### Фрагмент документа

Возможно, необходимо подчеркнуть, что это аспект исламского учения, который, как правило, забывается в наше время, когда исламские страны спешат внедрить современные технологии и институты со всеми их разрушительными последствиями для естественного порядка. Это помогает объяснить, почему в современном исламском дискурсе так много внимания уделяется религиозным и политическим учениям. До тех пор, пока игнорируются космологические учения Ислама, становится легко притворяться, что исламские социальные учения являются сутью традиции, и игнорировать тесные отношения, которые всегда наблюдались между обществом, с одной стороны, и, с другой стороны, "Небом, Землей и всем, что между ними" (если использовать кораническое выражение).

Третья важная область согласия между Исламом и китайскими традициями лежит в сфере мудрости. Все согласны с тем, что человеческие модели прошлого совершенно необходимы для стремления жить в гармонии с Небом и Землей. В исламском понимании это ‒ второй принцип веры: пророчество. Для китайцев незаменимы учения древних мудрецов и достойных людей, будд и бодхисаттв. Во всех этих традициях причина незаменимости наставлений мудрецов и Пророков заключается в том, что человек не может достичь цели жизни без помощи тех, кто уже достиг ее.

Это подводит нас к четвертому общему пункту, а именно к тому, что цель человеческой жизни четко определена и согласована во всех четырех традициях. Это ― достижение человеческого совершенства. Как часто говорил Ту Вэймин, характеризуя неоконфуцианство, фундаментальный импульс этой традиции ― научиться быть человеком. Это также ключевой вопрос в даосизме и буддизме, независимо от того, насколько могут различаться рассуждения о человеческой природе.

В китайских исламских текстах совершенно ясно видно, что улемы рассматривали "обучение тому, как быть человеком" фундаментальной целью всех исламских учений. Когда Пророк ﷺ сказал: «Ищите знания даже в Китае», ‒ он имел в виду знание того, как быть человеком, как жить по образцам, установленным совершенными людьми прошлого.

Напротив, если мы попытаемся суммировать общую направленность современного образования и даже современной цивилизации, было бы точнее сказать, что это "забывание того, как быть человеком" в любом смысле слова «человек», которое имело бы значение в досовременном контексте. Сама идея о том, что может существовать человеческое совершенство, образцом которого были мудрецы и Пророки прошлого и к которому должны устремляться все человеческие усилия, уже давно отвергнута как устаревшая и наивная.

######
### Сохранённые данные

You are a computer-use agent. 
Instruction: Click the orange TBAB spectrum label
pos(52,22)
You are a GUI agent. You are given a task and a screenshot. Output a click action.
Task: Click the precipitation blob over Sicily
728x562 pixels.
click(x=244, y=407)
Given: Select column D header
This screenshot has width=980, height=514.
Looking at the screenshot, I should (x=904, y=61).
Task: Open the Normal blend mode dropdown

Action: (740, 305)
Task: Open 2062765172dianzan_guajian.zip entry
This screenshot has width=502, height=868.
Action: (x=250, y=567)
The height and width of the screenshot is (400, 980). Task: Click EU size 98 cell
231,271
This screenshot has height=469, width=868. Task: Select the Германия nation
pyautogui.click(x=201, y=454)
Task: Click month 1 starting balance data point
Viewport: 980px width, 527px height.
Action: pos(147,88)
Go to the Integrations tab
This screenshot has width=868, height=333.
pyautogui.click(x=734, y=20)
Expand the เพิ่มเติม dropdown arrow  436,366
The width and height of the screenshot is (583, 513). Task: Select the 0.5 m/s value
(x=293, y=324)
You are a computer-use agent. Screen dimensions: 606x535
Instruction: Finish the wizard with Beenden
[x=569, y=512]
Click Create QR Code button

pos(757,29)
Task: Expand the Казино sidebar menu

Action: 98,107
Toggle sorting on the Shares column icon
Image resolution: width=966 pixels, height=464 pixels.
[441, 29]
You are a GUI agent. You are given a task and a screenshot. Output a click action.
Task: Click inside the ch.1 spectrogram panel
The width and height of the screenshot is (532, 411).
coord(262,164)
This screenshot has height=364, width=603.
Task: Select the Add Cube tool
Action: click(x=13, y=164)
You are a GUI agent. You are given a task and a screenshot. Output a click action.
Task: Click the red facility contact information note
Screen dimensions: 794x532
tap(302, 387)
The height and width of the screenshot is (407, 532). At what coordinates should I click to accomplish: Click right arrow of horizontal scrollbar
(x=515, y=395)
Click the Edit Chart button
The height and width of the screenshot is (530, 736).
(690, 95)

######

**Поставленное задание 1**
Перепишите из текста об исламе и китайских традициях отрывок от слов «Это подводит нас» до слов «совершенными людьми прошлого.» включительно.
**Поставленное задание 2**
Пожалуйста, напишите следующую часть текста об исламе и китайских традициях, начиная сразу после его последнего предложения.

**Ответ на задание 1**
Это подводит нас к четвертому общему пункту, а именно к тому, что цель человеческой жизни четко определена и согласована во всех четырех традициях. Это ― достижение человеческого совершенства. Как часто говорил Ту Вэймин, характеризуя неоконфуцианство, фундаментальный импульс этой традиции ― научиться быть человеком. Это также ключевой вопрос в даосизме и буддизме, независимо от того, насколько могут различаться рассуждения о человеческой природе.

В китайских исламских текстах совершенно ясно видно, что улемы рассматривали "обучение тому, как быть человеком" фундаментальной целью всех исламских учений. Когда Пророк ﷺ сказал: «Ищите знания даже в Китае», ‒ он имел в виду знание того, как быть человеком, как жить по образцам, установленным совершенными людьми прошлого.

**Ответ на задание 2**
Chinese Muslim calligraphy in the Sinic (Chinese) Arabic script by Haji Noor Deen Mi Guang Jiang

Это подводит нас к пятому, тесно связанному с ним пункту, ‒ области социальных и политических учений. На Дальнем Востоке конфуцианцы уделяли особое внимание этой области. Китайские улемы, по сути, оказались почти полностью согласны с конфуцианским учением о социальных отношениях, которое они редко критикуют, в отличие от различных буддийских и даосских концепций.

Принцип здесь заключается в том, что если общество хочет достичь мира, гармонии и равновесия, то оно должно строиться на людях, которые соответствуют Дао. Конфуцианство изложило этот принцип с абсолютной ясностью, и буддисты и даосы не отрицают его. Если люди не смогут исправить свои собственные индивидуальные отношения с Дао, то семья, народ и мир никогда не будут приведены в порядок.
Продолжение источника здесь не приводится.